Шел Краковски – врач общей практики из города Лондона, Онтарио, сейчас уже на пенсии. Он скажет вам, что обе жемчужины мудрости не врут. Но когда его сын родился с серьезными пороками развития, Шел узнал, что врач ходит по тонкой грани.
Фото Далия Краковски
Наш сын Ной, наш первенец, родился с синдромом Дауна. Кроме того, он родился со всеми анатомическими пороками, которые только могут быть. Он родился с двумя отверстиями в сердце, и, что еще хуже, у него была легочная гипертензия – комбинация, называемая комплексом Эйзенменгера. Она очень редкая. По-моему, в Канаде бывает меньше двадцати таких случаев в год.
Основная проблема – недостаток кислорода. Сыну буквально не хватало кислорода в крови. Это состояние известно как гипоксия, и она вызывает цианоз, что на самом деле лишь причудливое название для синевы. Кожа Ноя, особенно вокруг губ, пальцев рук и ног, то и дело становилась синей.

ЗАДАНИЕ A:
Как, согласно тексту о сыне Шела Краковски, называется сочетание двух отверстий в сердце с легочной гипертензией?
ЗАДАНИЕ B:
Допишите следующую часть текста о сыне Шела Краковски, начиная сразу после его последнего предложения.

МАТЕРИАЛ НИЖЕ:
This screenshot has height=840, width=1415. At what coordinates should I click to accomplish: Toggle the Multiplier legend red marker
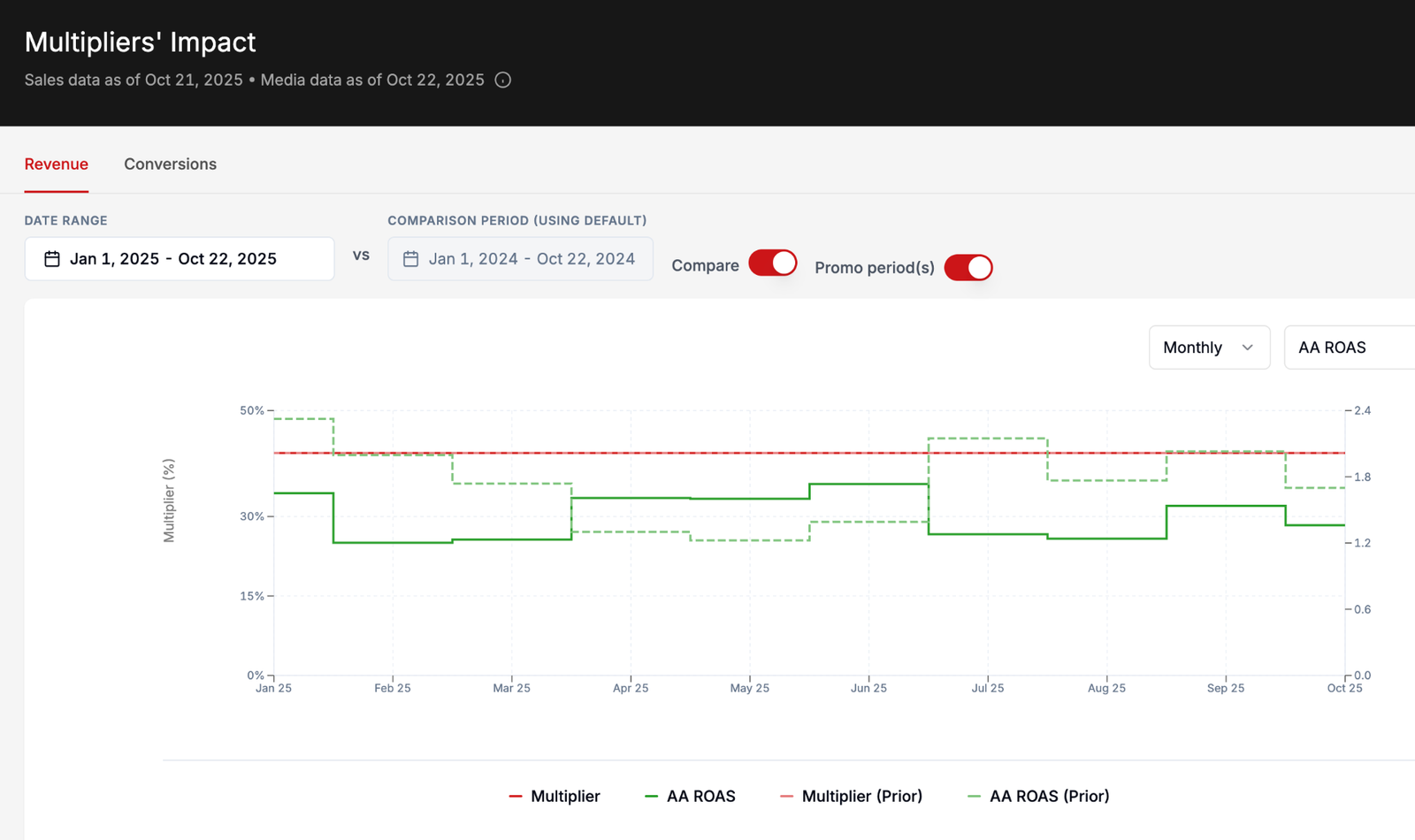(x=516, y=797)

ОТВЕТ A:
Комплекс Эйзенменгера.

ОТВЕТ B:
Когда Ной родился, нам с моей женой Далией сказали, что жить ему осталось пять дней. Когда прошло пять дней, а Ной все еще был жив, мы отправились из Лондона, где жили, в Торонто к главному кардиологу детской больницы. Он осмотрел Ноя так и этак и сказал:
– Единственное, что спасет вашего сына, – операция. Но шансы на успех составляют менее двадцати процентов. Вероятность того, что он умрет прямо на столе, в два раза выше.
Мы сказали:
– И думать забудьте, мы на это не пойдем. Будь что будет. Мы сами позаботимся о сыне и сделаем все, что в наших силах.
Кардиолог ответил, что все в порядке, и велел звонить ему в любое время. Мы вернулись домой.
Следующие несколько лет были нелегкими. Ной родился слабовидящим, и в конце концов его официально признали слепым. Его наблюдали по поводу аутизма, хотя болезнь была слабовыражена: если ему пытались пожать руку, он отдергивал ее; он никого не обнимал и никому не позволял обнимать себя. Но эмоционально он был таким же нормальным, как вы или я. Он улыбался и смеялся. Он заводил друзей.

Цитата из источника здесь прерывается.